Pat please confirm that you understand these X "extra bytes" are
present ONLY AT THE END OF THE LAST DMA DATA BURST FOR THE
COMMAND.  However...  This is a BROKEN HOST.  For example, if the
host has prepared an "output" CDB that should move N bytes to the
device but prepares a data buffer of M bytes where M>N then the
host is confused and broken.  What does the host think will
happen to the bytes between N amd M?  This is an example of a
very bad data integrity problem!  BAD HOST...  BROKEN HOST!

>I don't mean to be saying we should give the device new freedom
>to disregard quietly a host's request to move N bytes.

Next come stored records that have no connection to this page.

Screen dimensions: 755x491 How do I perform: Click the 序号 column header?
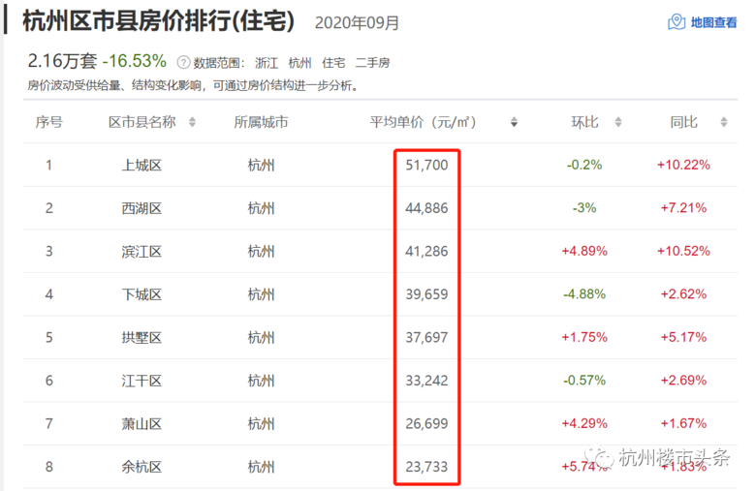[x=48, y=122]
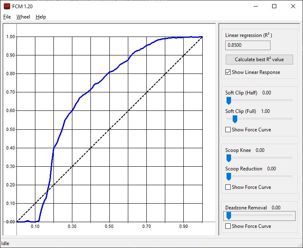Click the Soft Clip (Full) slider track end

291,119

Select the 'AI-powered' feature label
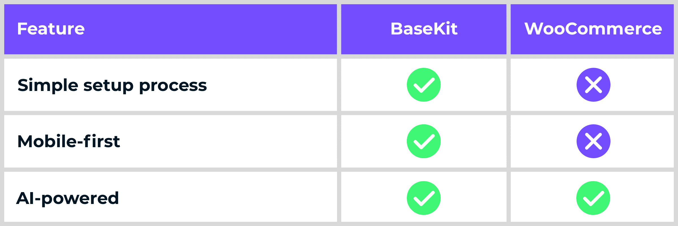(x=68, y=198)
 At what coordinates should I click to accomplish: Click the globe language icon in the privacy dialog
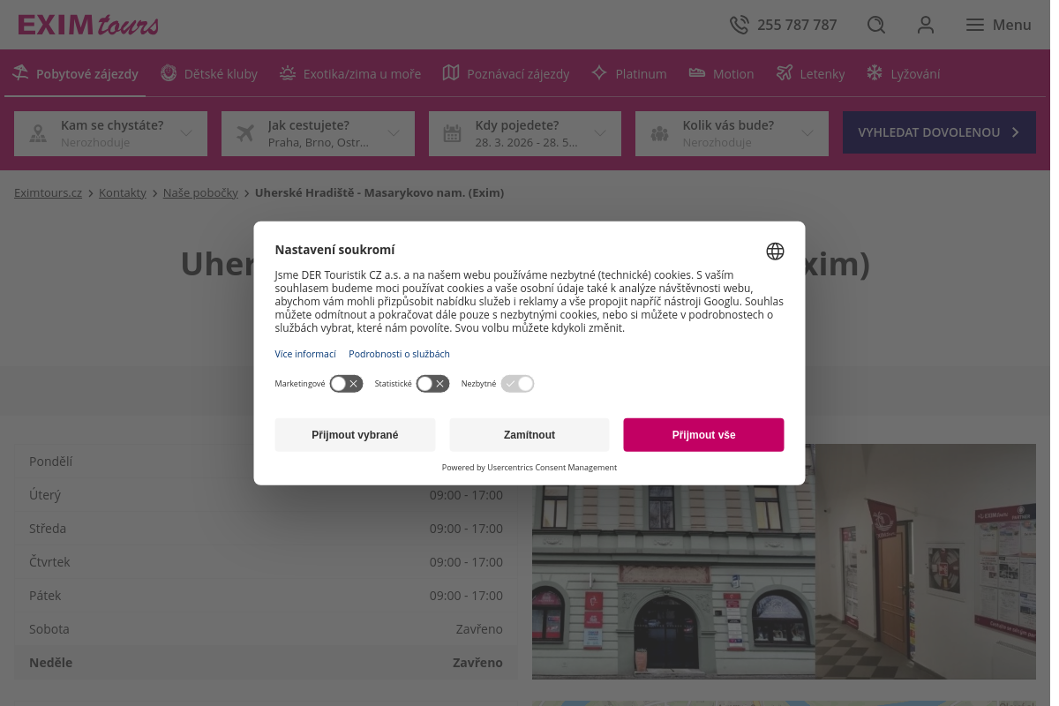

That would certainly be a gross violation of the SCSI command
definition and execution protocols!

>I'm trying to say instead we should let the device report if it
>moved N bytes or something else, so that the host can know to
>freak out when the device unexpectedly moved something else.

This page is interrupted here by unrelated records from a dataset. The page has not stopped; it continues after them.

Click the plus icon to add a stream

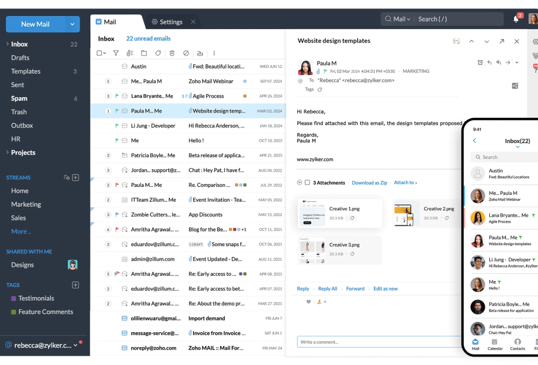click(x=75, y=177)
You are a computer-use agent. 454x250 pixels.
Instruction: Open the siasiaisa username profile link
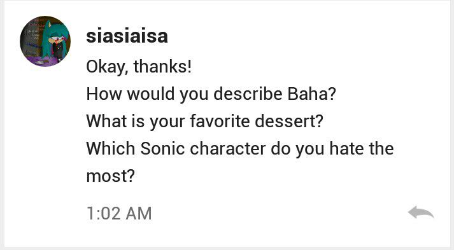pyautogui.click(x=127, y=36)
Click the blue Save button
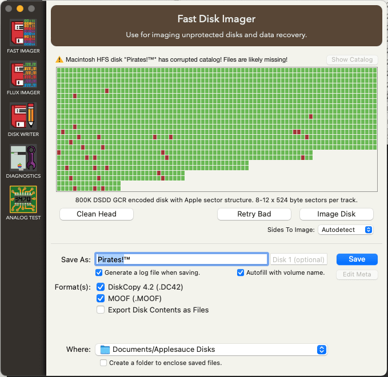Viewport: 388px width, 377px height. click(x=357, y=259)
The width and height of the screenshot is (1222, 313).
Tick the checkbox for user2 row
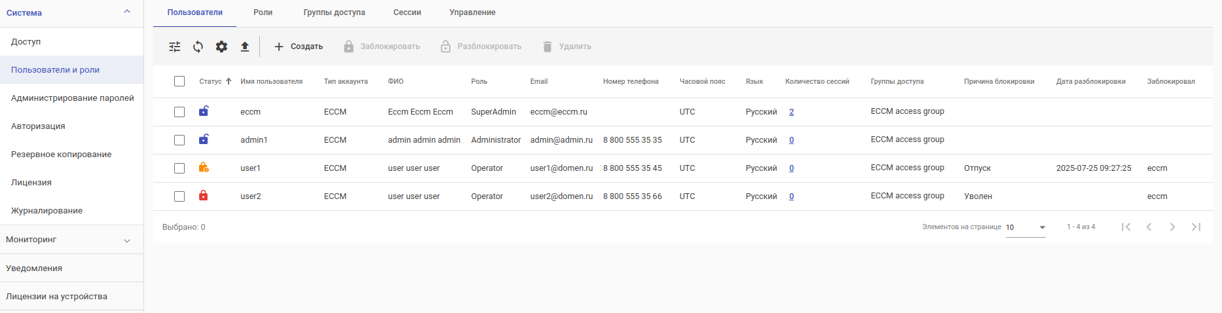[179, 196]
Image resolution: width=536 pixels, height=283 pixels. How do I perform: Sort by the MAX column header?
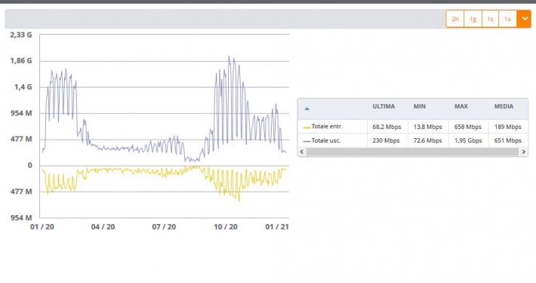click(461, 106)
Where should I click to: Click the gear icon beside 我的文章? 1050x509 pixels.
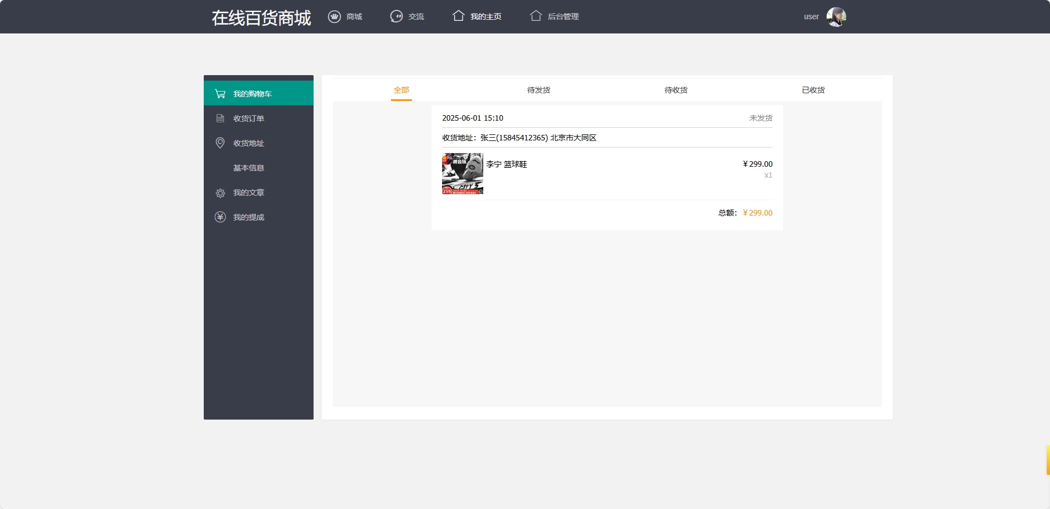click(220, 193)
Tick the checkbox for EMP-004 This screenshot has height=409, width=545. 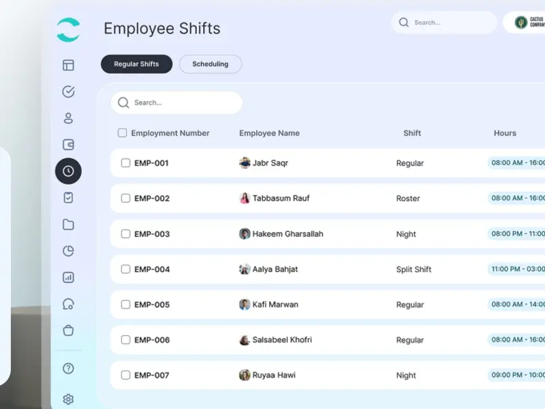point(125,269)
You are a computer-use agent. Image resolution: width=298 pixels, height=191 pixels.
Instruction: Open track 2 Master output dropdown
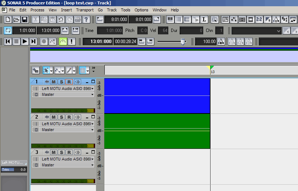coord(92,130)
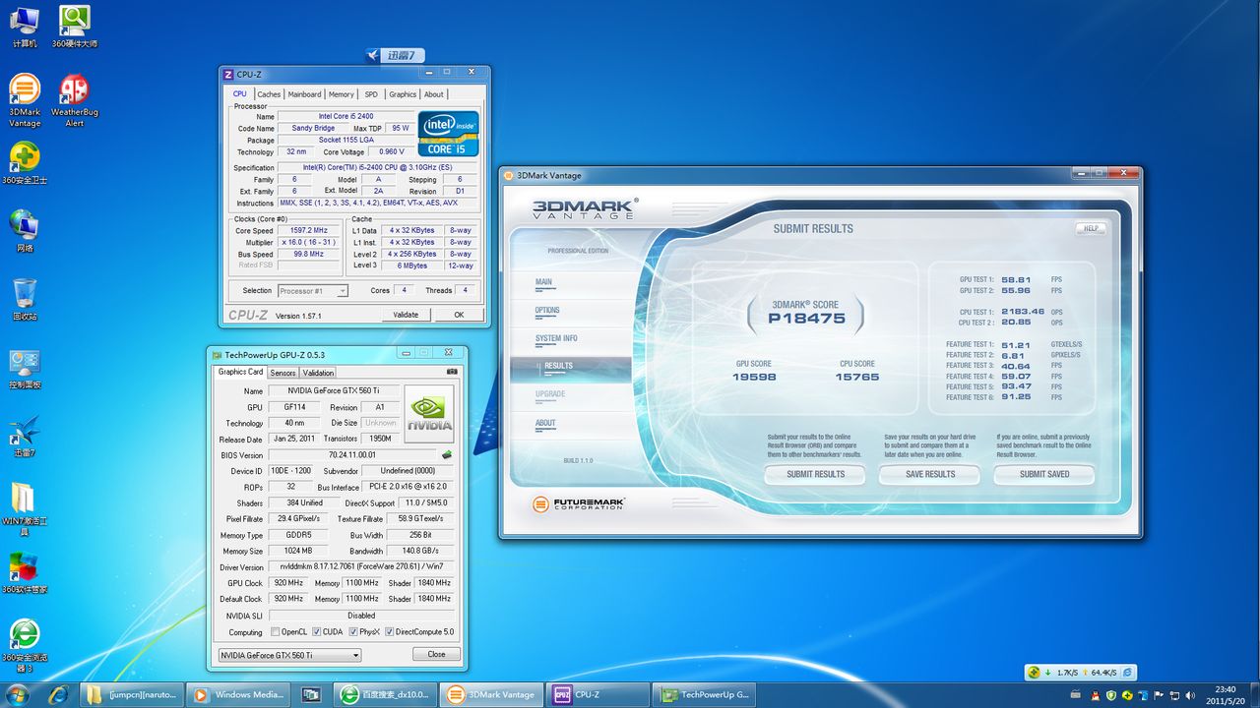Switch to the Memory tab in CPU-Z
The image size is (1260, 708).
(x=341, y=94)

No...  This is not a device problem.  This is a host side DMA
engine problem.  The solution is that we need (Hello Intel are
you paying attention here?)  ATA/ATAPI host adapters that report:
a) for output commands the number of bytes (or words) that were
sent to the devce (not the number fetched from system memory),
and b) for input commands the number of bytes (or words) that
were stored into system memory (not the number of bytes that came
across the ATA interface).

>I'm asking for Atapi UDma to count bytes moved as precisely as I
>know Atapi Pio does ... as precisely as now I see Ata 0.5KiB
>block read/rite does.

But Pat there is no problem here...  Assuming the same CDB and no
other "mode changes" in the device, a command 
transfers exactly the same number of bytes in PIO as it does in
DMA.  U-DMA doesn't magically add "extra" bytes.

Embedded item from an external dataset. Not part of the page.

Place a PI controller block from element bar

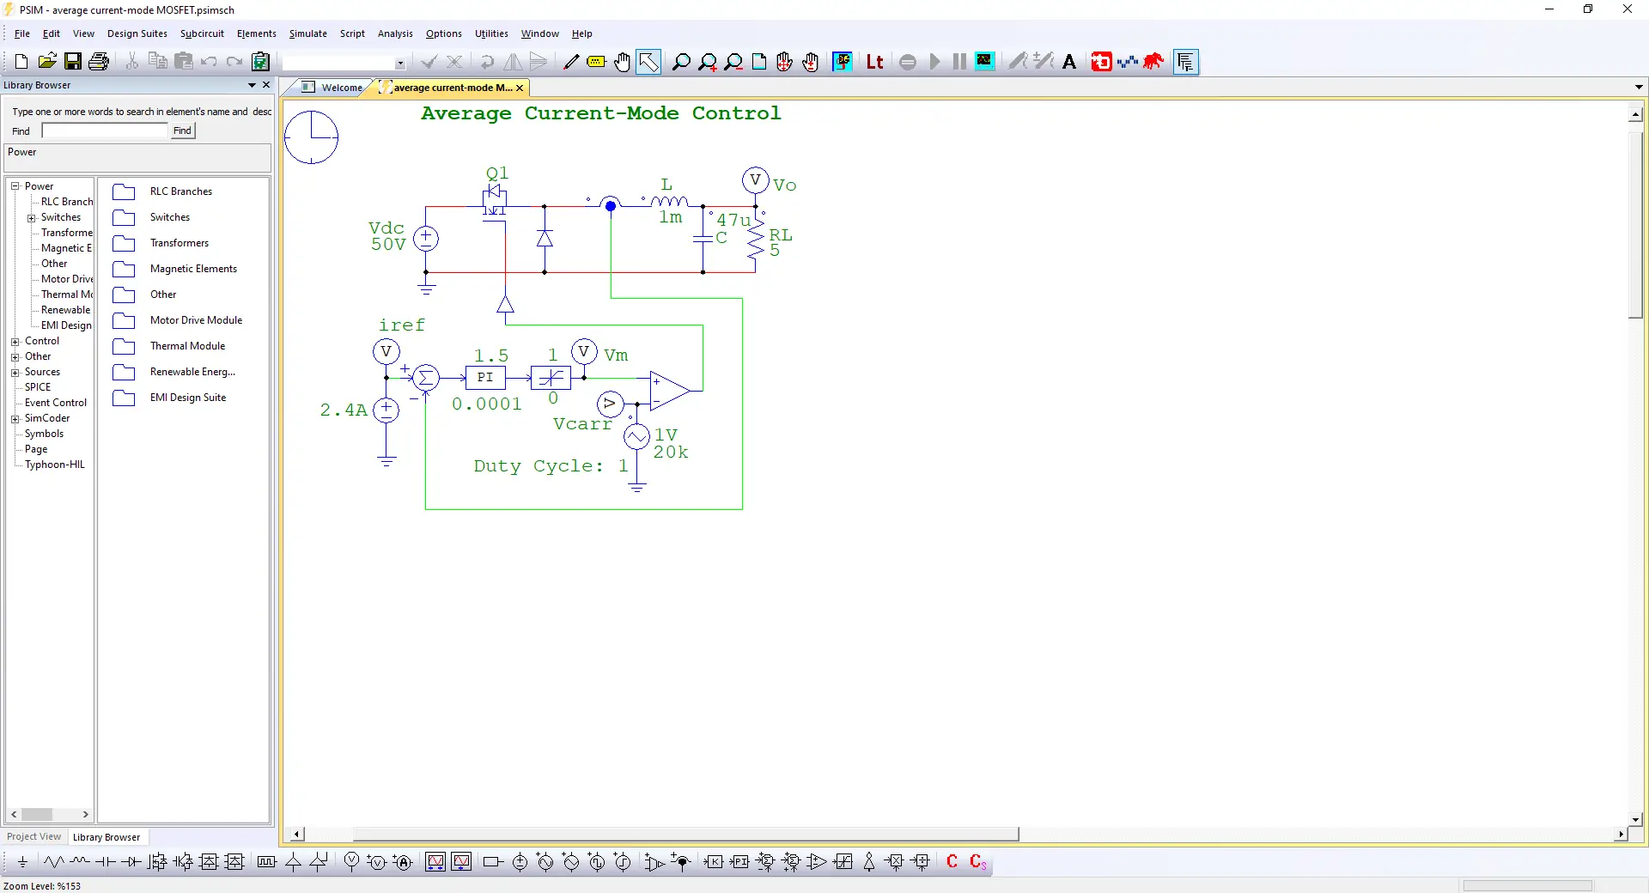pos(739,862)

The problem is NOT the "extra" bytes you keep talking about at
the end of each U-DMA data burst.  Those "extra" bytes are normal
valid data bytes as requested by the current command.  The only
time there are "extra" bytes that are "discarded" are at the end
of the last DMA data burst for the command.  In this case there
could be a pad byte that is unwanted/discarded.  Or in the case
of a BROKEN HOST there could be extra bytes that the host is
failing to process correctly... BAD HOST... BROKEN HOST.

Pat:  Every example you have given, where you claim there are
"extra" data bytes, are examples of a BROKEN HOST.